Windows Home users may not have the Local Group Policy Editor available by default, so this particular route is less convenient there. That’s another reason Microsoft should offer a simple, visible Settings toggle for device-associated app downloads. A control this consequential shouldn’t be hidden behind an administrative tool most consumers have never opened.
The real test is whether LG and Microsoft change course
Useful LG monitor software has a legitimate place: it can help people adjust settings, apply color modes, or update firmware. Plenty of owners want those tools. The problem begins when the app arrives uninvited and treats every reboot as an opportunity to sell security software.

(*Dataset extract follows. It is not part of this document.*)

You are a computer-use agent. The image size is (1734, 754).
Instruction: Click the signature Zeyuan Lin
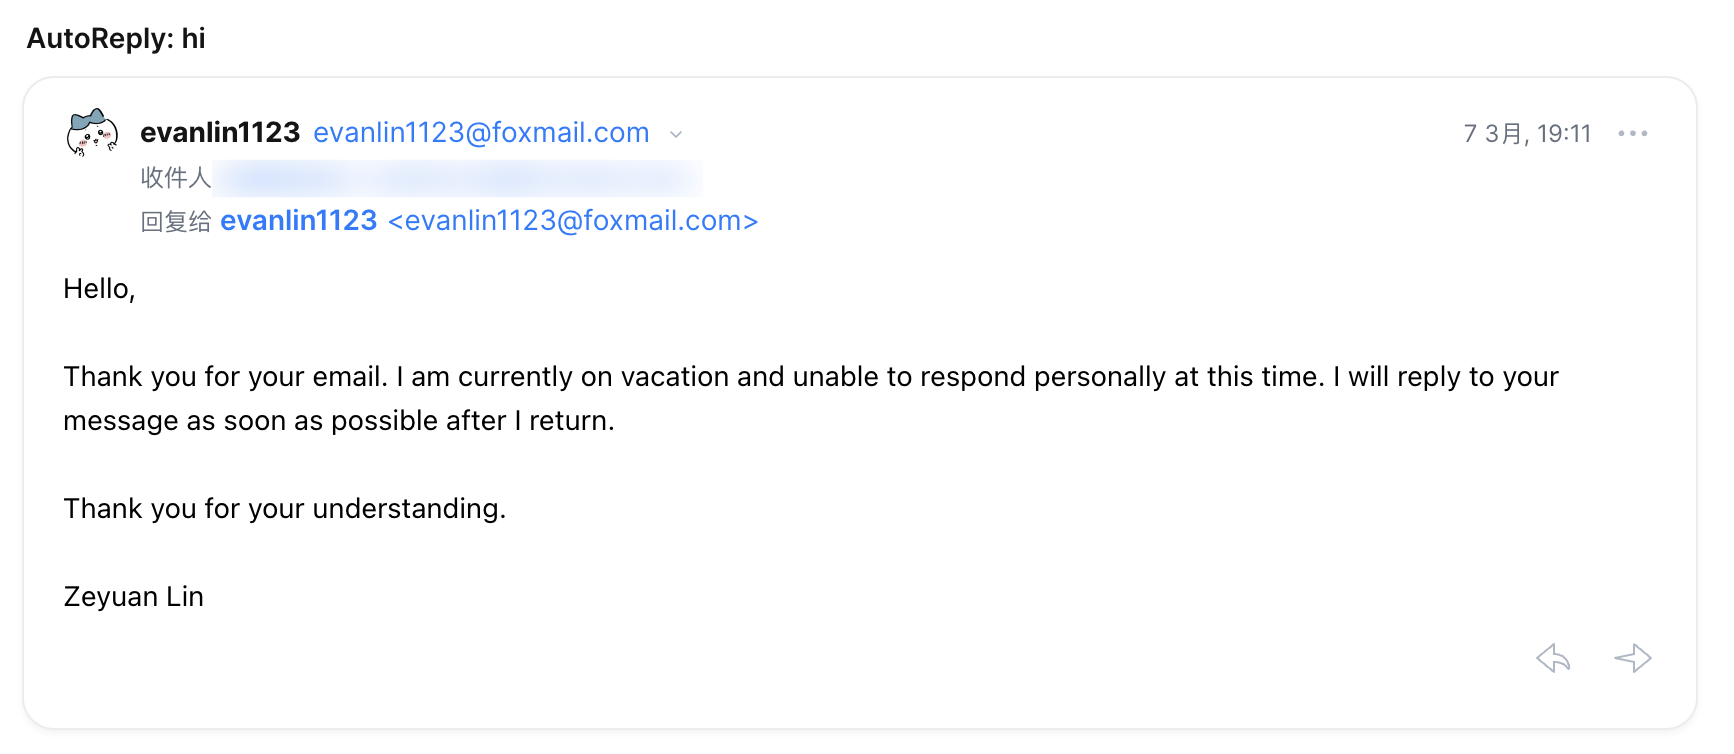133,597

LG could fix the immediate mess by removing third-party subscription promotions, making the installer opt-in, and explaining exactly which models receive it. Microsoft could go further by requiring a clear pre-install notification for nonessential vendor applications delivered through Windows Update. Remember when Google killed Stadia and people were rightly reminded that connected products can change after purchase? This is smaller, but the principle is similar: ownership feels flimsy when a company can alter the experience from afar.
For now, connecting a monitor should not mean checking Reliability Monitor to discover what else came along for the ride. If Windows Update is going to act as a software delivery channel for peripheral makers, users deserve the one feature that matters most: an honest choice before the install button is effectively pressed for them. LG monitor software should only arrive when the owner has actively chosen to install it.
Frequently Asked Questions
How can I stop LG monitor software from installing automatically?
Windows includes a Group Policy setting called ‘Prevent automatic download of applications associated with device metadata.’ Enabling it can block software tied to connected devices from downloading automatically. The trade-off is that useful monitor or peripheral software may need to be installed manually.
Does Windows Update install apps for connected hardware?
It can. Windows Update may download vendor-associated applications or utilities when compatible hardware is connected. This can mean that connecting a monitor or peripheral triggers software installation automatically.
Is the McAfee offer included with every LG monitor?
There is no evidence that every LG display receives it. Gamers Nexus reproduced the behavior on an UltraGear 34GX900A-B and reported a similar popup on an older UltraFine 32UN880-B.